* Суть задания
Продолжите критический текст о героях Достоевского, начав сразу после его последнего предложения.

* Фрагмент текста

════

Относительно г. Достоевского дело облегчается еще тем, что, несмотря на свою наклонность к изображению безумия, он редко рисует его только как процесс. В большинстве случаев он решает при помощи своих психиатрических субъектов какую-нибудь нравственную задачу и большею частью придает решению мистический характер. Он, если позволена будет некоторая восточность метафоры, разыгрывает на струнах душевной болезни нравственно-политические мотивы. В «Бесах», как и в «Преступлении и наказании», как и в «Идиоте», он устраивает целые оркестры такого рода. Он делает это двояко. Либо он берет какой-нибудь психологический мотив, например, чувство греха и жажду искупления (мотив, его особенно интересующий), и заставляет его действовать в образе. Вы видите, например, что человек согрешил, его мучает совесть, он налагает, наконец, на себя какую-нибудь эпитемью и тем достигает душевного спокойствия. Это один прием. Он был применен г. Достоевским в «Преступлении и наказании». В «Бесах» неудачную попытку этого рода представляет Ставрогин. Другой прием состоит в том, что измученному душевною болезнью человеку влагается в уста известное разрешение какого-нибудь нравственного вопроса. В «Бесах», к сожалению, преобладает второй прием. Говорю: к сожалению, потому что прием этот, очевидно, невыгоден в художественном отношении. Одно из действующих лиц последнего романа г. Достоевского говорит: «Не я съел свою идею, а моя идея меня съела». Это могли бы сказать о себе весьма многие герои г. Достоевского. И это тип, без сомнения, в высшей степени интересный и поучительный. Но одно дело показать его как тип, как живой образ, на глазах читателя действительно пожираемый своею идеею. И другое дело заставить человека без устали проповедовать пришитую к нему идею. А таковы большею частью герои «Бесов» (я разумею героев третьей категории, излюбленных героев г. Достоевского). Они пожираются своею идеею в совершенно другом смысле. Дело в том, что у г. Достоевского такой громадный запас эксцентрических идей, что он просто давит ими своих героев. В этом отношении его можно сравнить с Бальзаком. Приведем два-три примера.

════

* Исходные данные
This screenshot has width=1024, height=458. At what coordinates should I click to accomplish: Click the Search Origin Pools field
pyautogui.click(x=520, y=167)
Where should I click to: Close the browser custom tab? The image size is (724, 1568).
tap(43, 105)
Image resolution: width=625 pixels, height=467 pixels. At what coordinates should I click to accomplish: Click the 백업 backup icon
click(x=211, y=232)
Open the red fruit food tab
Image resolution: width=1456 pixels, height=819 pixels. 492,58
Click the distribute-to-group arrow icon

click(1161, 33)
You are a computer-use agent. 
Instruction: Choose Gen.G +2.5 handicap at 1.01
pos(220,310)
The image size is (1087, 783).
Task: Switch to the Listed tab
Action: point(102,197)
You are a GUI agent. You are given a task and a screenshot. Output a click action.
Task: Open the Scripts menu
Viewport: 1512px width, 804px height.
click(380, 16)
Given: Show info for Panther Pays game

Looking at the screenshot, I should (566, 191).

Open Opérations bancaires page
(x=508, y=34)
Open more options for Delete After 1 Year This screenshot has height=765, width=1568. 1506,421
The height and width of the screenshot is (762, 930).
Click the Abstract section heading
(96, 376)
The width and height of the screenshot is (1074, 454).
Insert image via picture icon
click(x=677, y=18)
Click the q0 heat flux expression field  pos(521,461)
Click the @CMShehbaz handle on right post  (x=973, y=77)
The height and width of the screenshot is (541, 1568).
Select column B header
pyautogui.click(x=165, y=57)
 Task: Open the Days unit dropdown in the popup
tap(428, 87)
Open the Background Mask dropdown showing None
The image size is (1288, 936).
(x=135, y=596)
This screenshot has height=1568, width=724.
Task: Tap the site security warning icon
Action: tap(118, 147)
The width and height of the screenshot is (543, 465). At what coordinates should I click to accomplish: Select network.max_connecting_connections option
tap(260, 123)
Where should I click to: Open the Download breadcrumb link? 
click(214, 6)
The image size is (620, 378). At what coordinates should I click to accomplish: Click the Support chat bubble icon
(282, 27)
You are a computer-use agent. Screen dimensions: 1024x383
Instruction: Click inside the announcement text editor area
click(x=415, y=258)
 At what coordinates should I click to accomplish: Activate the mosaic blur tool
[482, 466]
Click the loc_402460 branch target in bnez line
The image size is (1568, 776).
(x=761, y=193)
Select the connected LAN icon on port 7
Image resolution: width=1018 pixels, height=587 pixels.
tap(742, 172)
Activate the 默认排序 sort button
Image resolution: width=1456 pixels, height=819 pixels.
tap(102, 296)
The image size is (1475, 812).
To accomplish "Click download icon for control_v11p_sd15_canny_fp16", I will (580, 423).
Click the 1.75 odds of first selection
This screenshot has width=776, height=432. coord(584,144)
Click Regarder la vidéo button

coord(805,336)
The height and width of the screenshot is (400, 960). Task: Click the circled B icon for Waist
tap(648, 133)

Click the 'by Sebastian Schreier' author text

════

* Ответ
В числе всякой губернской сволочи, увивающейся около губернаторши, m-me Лембке, есть некто Лямшин. Это мелкая гадина, трусливая, глупая, скверная. Лембке наконец выгоняет его от себя, но приятели убеждают ее прослушать «новую особенную штучку на фортепьяно», которую выдумал Лямшин. Штучка называется «Франко-прусская война». «Начиналась она грозными звуками Марсельезы:
Qu\'un sang impur abreuve nos billons! [4]
Слышался напыщенный вызов, упоение будущими победами. Но вдруг, вместе с мастерски варьированными тактами гимна, где-то сбоку, внизу, в уголку, но очень близко послышались гаденькие звуки Mein lieber Augustin [5] . Марсельеза не замечает их, Марсельеза на высшей точке упоения своим величием, но Augustin укрепляется, Augustin все нахальнее, и вот такты Augustin как-то неожиданно начинают совпадать с тактами Марсельезы. Та начинает как бы сердиться, она замечает наконец Augustin, она хочет сбросить ее, отогнать, как навязчивую, ничтожную муху, но Mein lieber Augustin уцепилась крепко: она весела и самоуверенна; она радостна и нахальна; и Марсельеза как-то вдруг ужасно глупеет: она уже не скрывает, что раздражена и обижена, это вопли негодования, это слезы и клятвы с простертыми к провидению руками:
Pas im police de notre terrain, pas une pierre de nos fortresses [6] .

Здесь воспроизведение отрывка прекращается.